I would be interested in how things like MATLAB and octave compare to R and python. But I guess it doesn't matter as much because the relative time of those being run in a data analysis or research context is probably relatively low compared to production code.

[–] syklemil@discuss.tchncs.de 7 points 10 months ago (1 children)

Is there a lot of computation-intensive code being written in pure Python? My impression was that the numpy/pandas/polars etc kind of stuff was powered by languages like fortran, rust and c++.

[–] Womble@lemmy.world 1 points 10 months ago

The popular well crafted ones are, but not all are well crafted.

[–] HelloRoot@lemy.lol 5 points 10 months ago (1 children)

WASM would be interesting as well, because lots of stuff can be compiled to it to run on the web

[–] benjhm@sopuli.xyz 2 points 10 months ago* (last edited 10 months ago) (1 children)

Indeed, here's an example - my climate-system model web-app, written in scala running (mainly) in wasm
(note: that was compiled with scala-js 1.17, they say latest 1.19 does wasm faster, I didn't yet compare).
[ Edit: note wasm variant only works with most recent browsers, maybe with experimental options set - if not try without ?wasm ]

[–] HelloRoot@lemy.lol 5 points 10 months ago (1 children)

I have no clue what I am looking at but it is absolutely mesmerizing.

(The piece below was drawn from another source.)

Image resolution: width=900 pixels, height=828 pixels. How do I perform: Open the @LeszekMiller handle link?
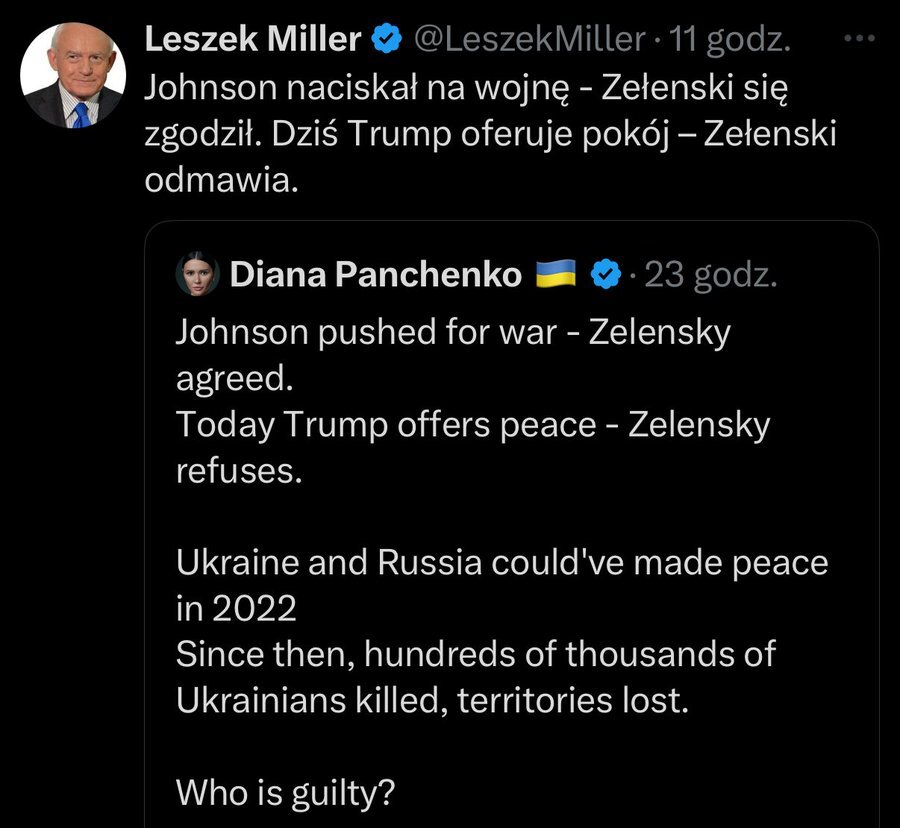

[–] benjhm@sopuli.xyz 2 points 10 months ago

Oh, it's designed for a big desktop screen, although it just happens to work on mobile devices too - their compute power is enough, but to understand the interactions of complex systems, we need space.

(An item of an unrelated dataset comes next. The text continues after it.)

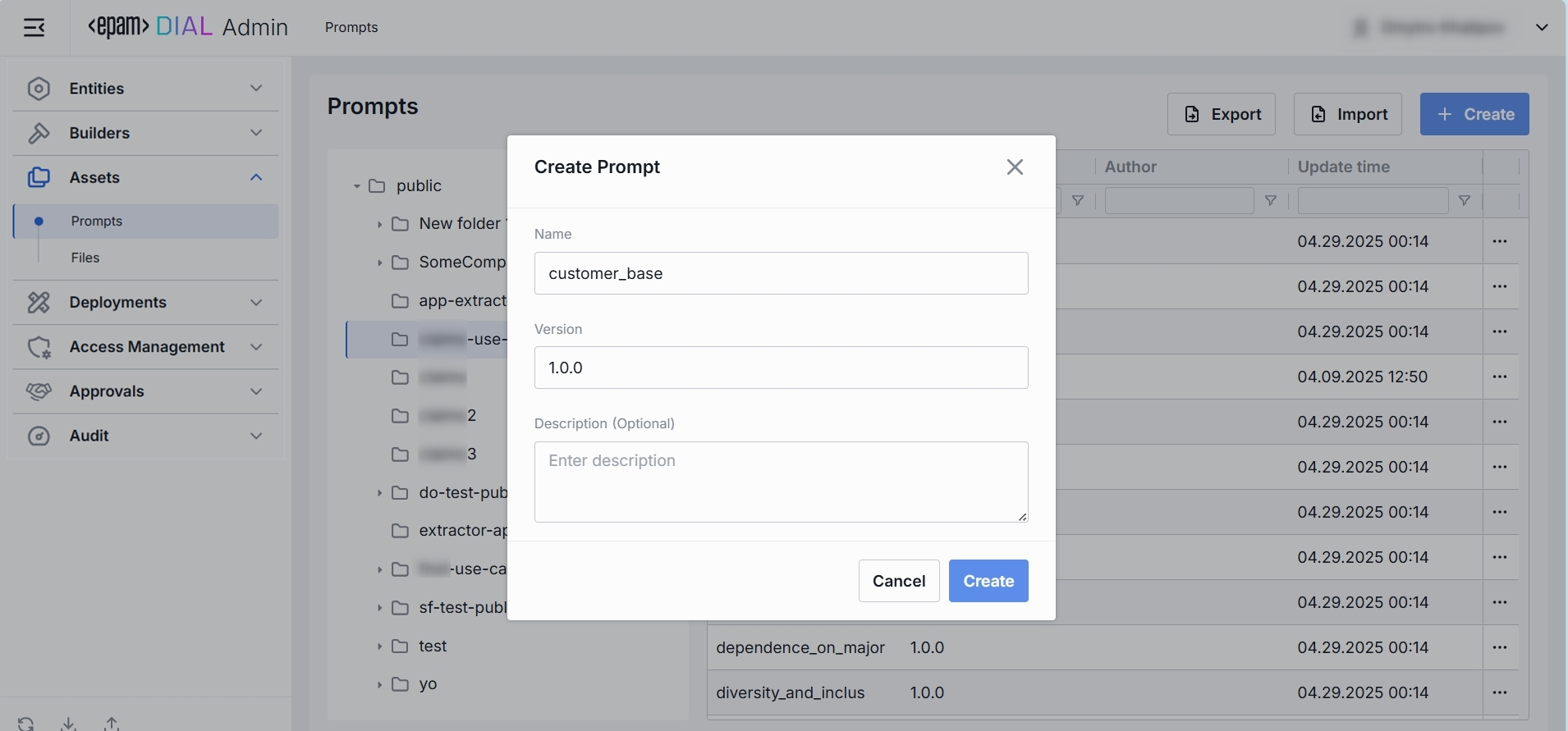Click the Description text area
The image size is (1568, 731).
[781, 482]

[–] GiorgioPerlasca@lemmy.ml 4 points 10 months ago (1 children)

Every time I get surprised by the efficiency of Lisp! I guess they mean Common Lisp there, not Clojure or any modern dialect.

[–] monomon@programming.dev 1 points 10 months ago

Yeah every time I see this chart I think "unless it's performance critical, realtime, or embedded, why would I use anything else?" It's very flexible, a joy to use, amazing interactive shell(s). Paren navigation is awesome. The build/tooling is not the best, but it is manageable.

That said, OCaml is nice too.

[–] TwistyLex@discuss.tchncs.de 2 points 10 months ago

For Haskell to land that low on the list tells me they either couldn't find a good Haskell programmer and/or weren't using GHC.

[–] olafurp@lemmy.world 1 points 10 months ago

Wonder what they used for the JS state since it's dependent on the runtime.